パオラの裏切り?(1)


(なんでお前の方がベットなんだよ〜ライ)
 アントニオが結婚して4年が経った。キアーラは27歳になっていた。キアーラは、パオラが時々アントニオに会っていたのを知っていた。パオラは、キアーラがアントニオが結婚すると知って泣いた時、一生懸命にアントニオを捜して彼と話をしたのだった。その後もパオラが彼と会っていたとしても不思議はなかった。実際キアーラは何度かパオラの後をつけてみた。予感通りパオラはアントニオに会っていた。だがパオラは、彼と一時間ばかり話をしたらすぐにピエタへ戻った。パオラはまだ13歳だった。男性の話し相手がいてもいいではないか。その頃のキアーラは、そう思いながらパオラを温かく見守っていた。
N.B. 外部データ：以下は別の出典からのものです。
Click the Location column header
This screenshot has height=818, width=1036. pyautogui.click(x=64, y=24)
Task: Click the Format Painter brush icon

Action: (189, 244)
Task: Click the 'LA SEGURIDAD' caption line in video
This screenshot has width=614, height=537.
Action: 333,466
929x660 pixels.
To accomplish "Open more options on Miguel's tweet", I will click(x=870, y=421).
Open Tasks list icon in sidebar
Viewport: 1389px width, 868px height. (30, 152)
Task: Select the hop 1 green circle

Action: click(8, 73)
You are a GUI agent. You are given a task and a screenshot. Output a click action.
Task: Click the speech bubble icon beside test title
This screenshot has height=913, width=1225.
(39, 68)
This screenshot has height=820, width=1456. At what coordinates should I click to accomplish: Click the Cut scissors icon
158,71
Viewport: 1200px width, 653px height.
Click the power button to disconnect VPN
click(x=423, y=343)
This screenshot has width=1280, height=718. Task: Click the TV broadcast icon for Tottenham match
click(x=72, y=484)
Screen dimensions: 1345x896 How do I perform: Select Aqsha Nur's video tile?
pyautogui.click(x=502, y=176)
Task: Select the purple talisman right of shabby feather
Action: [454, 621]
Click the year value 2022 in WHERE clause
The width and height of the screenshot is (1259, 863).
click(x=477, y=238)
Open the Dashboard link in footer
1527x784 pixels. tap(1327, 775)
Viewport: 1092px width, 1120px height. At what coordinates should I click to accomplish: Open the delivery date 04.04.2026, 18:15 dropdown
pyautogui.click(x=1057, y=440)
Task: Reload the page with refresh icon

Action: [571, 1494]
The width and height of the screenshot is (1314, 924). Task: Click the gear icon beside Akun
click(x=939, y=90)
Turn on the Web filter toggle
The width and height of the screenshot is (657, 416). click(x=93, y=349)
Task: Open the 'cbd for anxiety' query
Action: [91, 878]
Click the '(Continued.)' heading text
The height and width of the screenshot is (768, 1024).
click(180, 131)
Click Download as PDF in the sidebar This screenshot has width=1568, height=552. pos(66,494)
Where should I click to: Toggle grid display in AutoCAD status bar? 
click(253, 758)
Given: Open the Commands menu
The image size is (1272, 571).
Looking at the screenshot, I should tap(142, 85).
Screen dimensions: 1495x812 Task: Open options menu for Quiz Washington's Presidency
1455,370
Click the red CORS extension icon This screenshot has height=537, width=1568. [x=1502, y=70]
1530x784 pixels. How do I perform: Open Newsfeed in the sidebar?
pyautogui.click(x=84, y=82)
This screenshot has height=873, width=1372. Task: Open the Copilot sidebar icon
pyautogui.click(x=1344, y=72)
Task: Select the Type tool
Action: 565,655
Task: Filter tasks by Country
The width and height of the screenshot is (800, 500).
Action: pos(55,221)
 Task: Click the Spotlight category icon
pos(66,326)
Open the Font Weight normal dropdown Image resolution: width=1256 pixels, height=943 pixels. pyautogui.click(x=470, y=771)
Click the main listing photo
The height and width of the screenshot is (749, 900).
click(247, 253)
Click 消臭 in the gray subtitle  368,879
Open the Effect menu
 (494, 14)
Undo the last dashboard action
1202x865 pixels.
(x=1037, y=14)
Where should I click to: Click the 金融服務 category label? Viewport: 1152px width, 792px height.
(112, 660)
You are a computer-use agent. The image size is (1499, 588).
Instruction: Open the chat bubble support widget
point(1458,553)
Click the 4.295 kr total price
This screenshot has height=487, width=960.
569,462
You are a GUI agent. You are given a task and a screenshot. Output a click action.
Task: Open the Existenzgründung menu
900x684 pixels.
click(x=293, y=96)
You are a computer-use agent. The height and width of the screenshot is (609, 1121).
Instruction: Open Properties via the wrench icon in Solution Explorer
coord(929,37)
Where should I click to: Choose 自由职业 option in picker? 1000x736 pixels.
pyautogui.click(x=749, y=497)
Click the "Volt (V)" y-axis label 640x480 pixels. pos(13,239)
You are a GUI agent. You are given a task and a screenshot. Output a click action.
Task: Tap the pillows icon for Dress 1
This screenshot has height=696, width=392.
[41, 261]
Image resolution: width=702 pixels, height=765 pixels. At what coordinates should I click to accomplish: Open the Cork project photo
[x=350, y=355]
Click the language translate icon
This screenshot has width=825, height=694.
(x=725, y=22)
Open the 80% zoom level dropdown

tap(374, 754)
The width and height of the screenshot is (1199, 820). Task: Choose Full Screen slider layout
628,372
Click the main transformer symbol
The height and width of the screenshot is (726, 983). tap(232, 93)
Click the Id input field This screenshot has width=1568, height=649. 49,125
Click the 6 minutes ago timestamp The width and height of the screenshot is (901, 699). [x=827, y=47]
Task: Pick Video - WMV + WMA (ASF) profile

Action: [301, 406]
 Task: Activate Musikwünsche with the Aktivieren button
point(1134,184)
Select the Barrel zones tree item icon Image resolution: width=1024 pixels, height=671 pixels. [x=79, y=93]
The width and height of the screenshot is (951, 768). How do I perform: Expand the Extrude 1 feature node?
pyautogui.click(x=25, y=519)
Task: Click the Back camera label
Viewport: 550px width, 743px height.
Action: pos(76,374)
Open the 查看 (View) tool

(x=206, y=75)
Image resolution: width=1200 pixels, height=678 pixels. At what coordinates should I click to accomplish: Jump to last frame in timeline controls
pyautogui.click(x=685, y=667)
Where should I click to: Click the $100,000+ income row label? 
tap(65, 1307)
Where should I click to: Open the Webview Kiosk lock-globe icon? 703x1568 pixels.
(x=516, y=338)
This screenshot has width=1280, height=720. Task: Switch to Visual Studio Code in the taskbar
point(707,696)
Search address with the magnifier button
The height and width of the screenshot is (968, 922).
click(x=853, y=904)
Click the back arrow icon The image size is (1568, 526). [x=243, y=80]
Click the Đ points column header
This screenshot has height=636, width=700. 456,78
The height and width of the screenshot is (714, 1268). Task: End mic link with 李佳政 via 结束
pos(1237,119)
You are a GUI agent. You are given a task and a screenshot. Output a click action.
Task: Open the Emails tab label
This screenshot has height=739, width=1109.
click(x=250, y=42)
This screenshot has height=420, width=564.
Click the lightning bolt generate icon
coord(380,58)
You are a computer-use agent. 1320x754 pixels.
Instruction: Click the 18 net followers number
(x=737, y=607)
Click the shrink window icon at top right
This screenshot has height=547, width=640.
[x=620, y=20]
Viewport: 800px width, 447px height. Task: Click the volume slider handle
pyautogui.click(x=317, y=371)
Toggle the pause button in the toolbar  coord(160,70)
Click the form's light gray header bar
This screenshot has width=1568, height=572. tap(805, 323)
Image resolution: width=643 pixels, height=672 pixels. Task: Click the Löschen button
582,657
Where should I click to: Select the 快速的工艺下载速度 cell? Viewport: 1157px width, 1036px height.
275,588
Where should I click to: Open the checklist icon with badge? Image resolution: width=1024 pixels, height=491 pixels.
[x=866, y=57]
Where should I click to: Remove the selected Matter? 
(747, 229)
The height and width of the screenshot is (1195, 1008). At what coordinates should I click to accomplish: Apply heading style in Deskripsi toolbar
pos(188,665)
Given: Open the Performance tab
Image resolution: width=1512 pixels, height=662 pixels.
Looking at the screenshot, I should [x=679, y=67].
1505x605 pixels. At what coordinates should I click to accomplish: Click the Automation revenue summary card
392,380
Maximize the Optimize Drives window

 あれから4年経ちパオラも17歳になっていた。自分だったらアントニオと、とっくに親密な大人の関係になっていた歳だった。キアーラが、パオラが時々彼と会っている事実と、謝肉祭という誰もが身分を忘れて恋人と情愛を謳歌できる祭りが、自分の中で初めて重なった。それからだった。キアーラはパオラの屈託のない明るい性格に、(なぜ、そんなに楽しいの?)という疑念が芽生えた。その感情が次第に増幅されるにつれ、自己嫌悪も大きくなった。そんなキアーラの精神は、演奏でも徐々に負の影響を受けていった。普段ミスする事のない音を簡単に間違えたり、楽譜を見ずに演奏するという完璧な暗譜力を誇っていたキアーラが、時々旋律を失念しては弓を止めていた。もちろんそれは練習の時だけとはいえ、さすがにピエタの多くの人が、彼女の事を心配した。その中には当然パオラもいたが、そのパオラの気持ちをキアーラは素直に受け入れらけられる余裕などなかった。